HOW TO COMPLETE THIS TASK -
Going through the material below, output exactly the lines from the one containing "Where should I click to: Click the answer" through the one containing "This screenshot has width=752, height=661.", and no pictures.

DATA TO PROCESS -
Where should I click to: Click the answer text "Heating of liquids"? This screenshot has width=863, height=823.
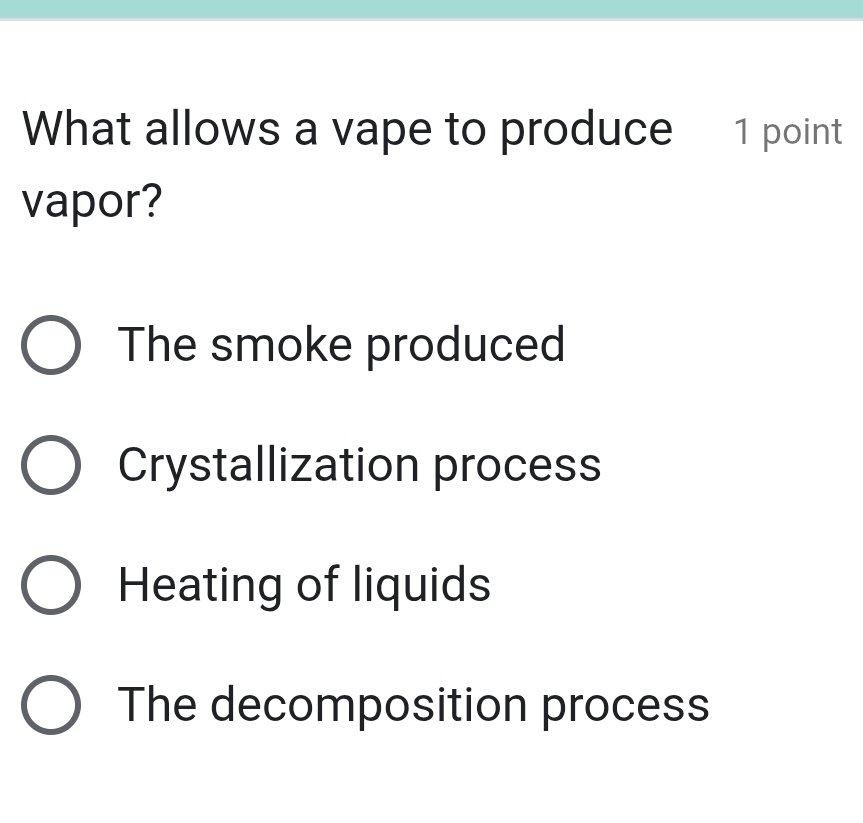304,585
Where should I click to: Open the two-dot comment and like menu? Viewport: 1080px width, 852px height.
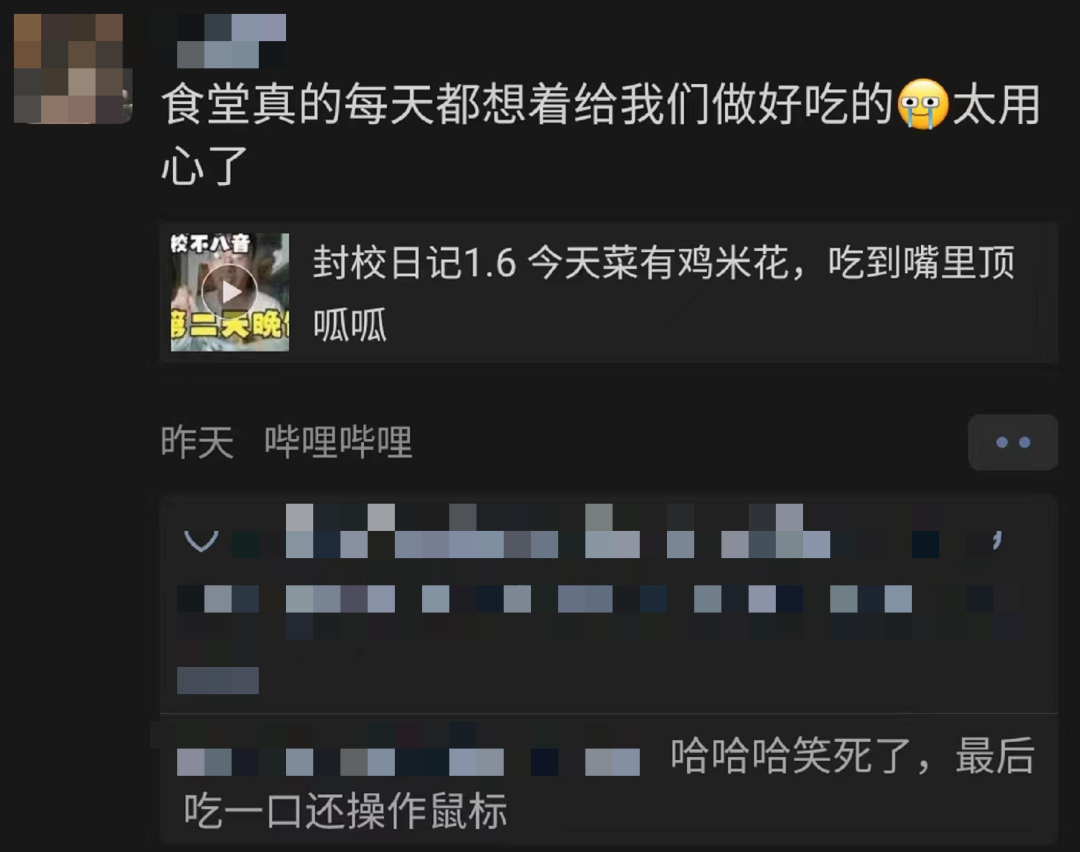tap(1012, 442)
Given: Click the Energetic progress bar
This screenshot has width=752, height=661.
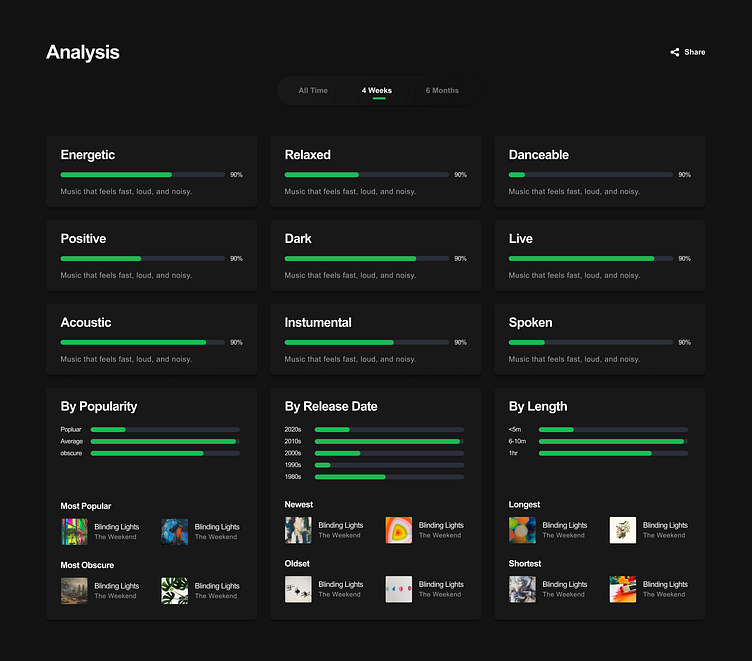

==

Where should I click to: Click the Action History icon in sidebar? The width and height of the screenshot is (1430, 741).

SOLUTION FOR THIS TASK -
Where should I click to: Click the answer text "Heating of liquids"? This screenshot has width=863, height=823.
304,585
Where should I click to: Open the two-dot comment and like menu? Viewport: 1080px width, 852px height.
tap(1012, 442)
Given: Click the Energetic progress bar
This screenshot has width=752, height=661.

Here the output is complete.